[引用文本]
▼

本篇介绍 Python 面向对象编程(OOP)的核心特性:封装、继承、多态,以及现代 Python 中的类型注解、抽象类等高级用法。

封装

封装将数据与操作数据的方法绑定在一起,并通过访问控制来限制外部的直接访问。

私有属性(双下划线变形) 

class BankAccount:
    def __init__(self, owner: str, balance: float):
        self.owner = owner        # 公有属性
        self.__balance = balance  # 私有属性(变形为 _BankAccount__balance)

    def deposit(self, amount: float) -> None:
        if amount <= 0:
            raise ValueError("存款金额必须为正数")
        self.__balance += amount

    def get_balance(self) -> float:
        return self.__balance

acc = BankAccount("Alice", 1000.0)
acc.deposit(500)
print(acc.get_balance())       # 1500.0
# print(acc.__balance)         # AttributeError(外部无法直接访问)
print(acc._BankAccount__balance)  # 1500.0(知道变形规则仍可访问,不建议)

@property 装饰器

@property 将方法伪装成属性访问,同时可以添加 getter / setter / deleter 逻辑:

class Circle:
    def __init__(self, radius: float):
        self.__radius = radius

    @property
    def radius(self) -> float:
        return self.__radius

    @radius.setter
    def radius(self, value: float) -> None:
        if value < 0:
            raise ValueError("半径不能为负数")
        self.__radius = value

    @property
    def area(self) -> float:
        import math
        return math.pi * self.__radius ** 2

c = Circle(5)
print(c.radius)    # 5
print(c.area)      # 78.539...
c.radius = 10      # 触发 setter
c.radius = -1      # ValueError

继承

继承允许子类复用父类的属性和方法,并可以扩展或覆盖父类行为。

单继承 

class Animal:
    def __init__(self, name: str):
        self.name = name

    def speak(self) -> str:
        raise NotImplementedError("子类必须实现 speak 方法")

    def __repr__(self) -> str:
        return f"{self.__class__.__name__}(name={self.name!r})"

class Dog(Animal):
    def speak(self) -> str:
        return f"{self.name} says: Woof!"

class Cat(Animal):
    def speak(self) -> str:
        return f"{self.name} says: Meow!"

dog = Dog("Rex")
print(dog.speak())   # Rex says: Woof!
print(dog)           # Dog(name='Rex')

super() 调用父类方法 

class Vehicle:
    def __init__(self, brand: str, speed: int):
        self.brand = brand
        self.speed = speed

    def info(self) -> str:
        return f"{self.brand},最高速度 {self.speed} km/h"

class ElectricCar(Vehicle):
    def __init__(self, brand: str, speed: int, battery: int):
        super().__init__(brand, speed)   # 调用父类 __init__
        self.battery = battery           # 新增属性

    def info(self) -> str:
        base = super().info()
        return f"{base},电池容量 {self.battery} kWh"

▲

[任务指令 A] 在这篇关于 Python 面向对象编程的文本中,私有属性 __balance 会变形为什么名称?
上述文本与这些记录相互独立,彼此并无关联。

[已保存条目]
▼

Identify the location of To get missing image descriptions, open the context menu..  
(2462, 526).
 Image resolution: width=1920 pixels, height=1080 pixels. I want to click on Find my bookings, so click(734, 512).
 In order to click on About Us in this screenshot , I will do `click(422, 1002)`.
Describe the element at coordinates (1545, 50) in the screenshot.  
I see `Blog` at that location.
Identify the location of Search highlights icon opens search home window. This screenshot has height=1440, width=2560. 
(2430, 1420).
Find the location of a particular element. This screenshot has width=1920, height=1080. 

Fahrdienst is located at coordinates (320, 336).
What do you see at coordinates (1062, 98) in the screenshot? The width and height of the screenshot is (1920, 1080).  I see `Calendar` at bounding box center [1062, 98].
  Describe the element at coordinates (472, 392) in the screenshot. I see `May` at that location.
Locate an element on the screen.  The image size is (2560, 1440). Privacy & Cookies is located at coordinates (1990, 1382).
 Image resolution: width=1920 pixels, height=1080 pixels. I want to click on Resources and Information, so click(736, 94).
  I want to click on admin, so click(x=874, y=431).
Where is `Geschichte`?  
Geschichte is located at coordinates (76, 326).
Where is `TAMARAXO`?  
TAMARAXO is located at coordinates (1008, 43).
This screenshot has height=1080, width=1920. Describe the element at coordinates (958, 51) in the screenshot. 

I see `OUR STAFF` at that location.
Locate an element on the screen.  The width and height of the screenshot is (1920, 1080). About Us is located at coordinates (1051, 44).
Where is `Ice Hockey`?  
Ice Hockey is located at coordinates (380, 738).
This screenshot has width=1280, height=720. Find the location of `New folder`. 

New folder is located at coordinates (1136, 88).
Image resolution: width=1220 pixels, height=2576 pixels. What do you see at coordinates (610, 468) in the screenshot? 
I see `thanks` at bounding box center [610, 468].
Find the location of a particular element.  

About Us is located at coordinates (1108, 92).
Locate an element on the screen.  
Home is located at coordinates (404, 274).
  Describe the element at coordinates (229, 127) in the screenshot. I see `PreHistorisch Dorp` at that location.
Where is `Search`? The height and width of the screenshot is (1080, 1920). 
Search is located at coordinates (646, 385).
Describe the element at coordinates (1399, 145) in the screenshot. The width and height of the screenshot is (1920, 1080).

▲

[任务指令 B] 请在记录中找出含有字符串“What”的每一行,并逐行照录;大小写须完全一致。

[书面回答 A] _BankAccount__balance。

[书面回答 B]
What do you see at coordinates (1062, 98) in the screenshot? The width and height of the screenshot is (1920, 1080).  I see `Calendar` at bounding box center [1062, 98].
Image resolution: width=1220 pixels, height=2576 pixels. What do you see at coordinates (610, 468) in the screenshot? 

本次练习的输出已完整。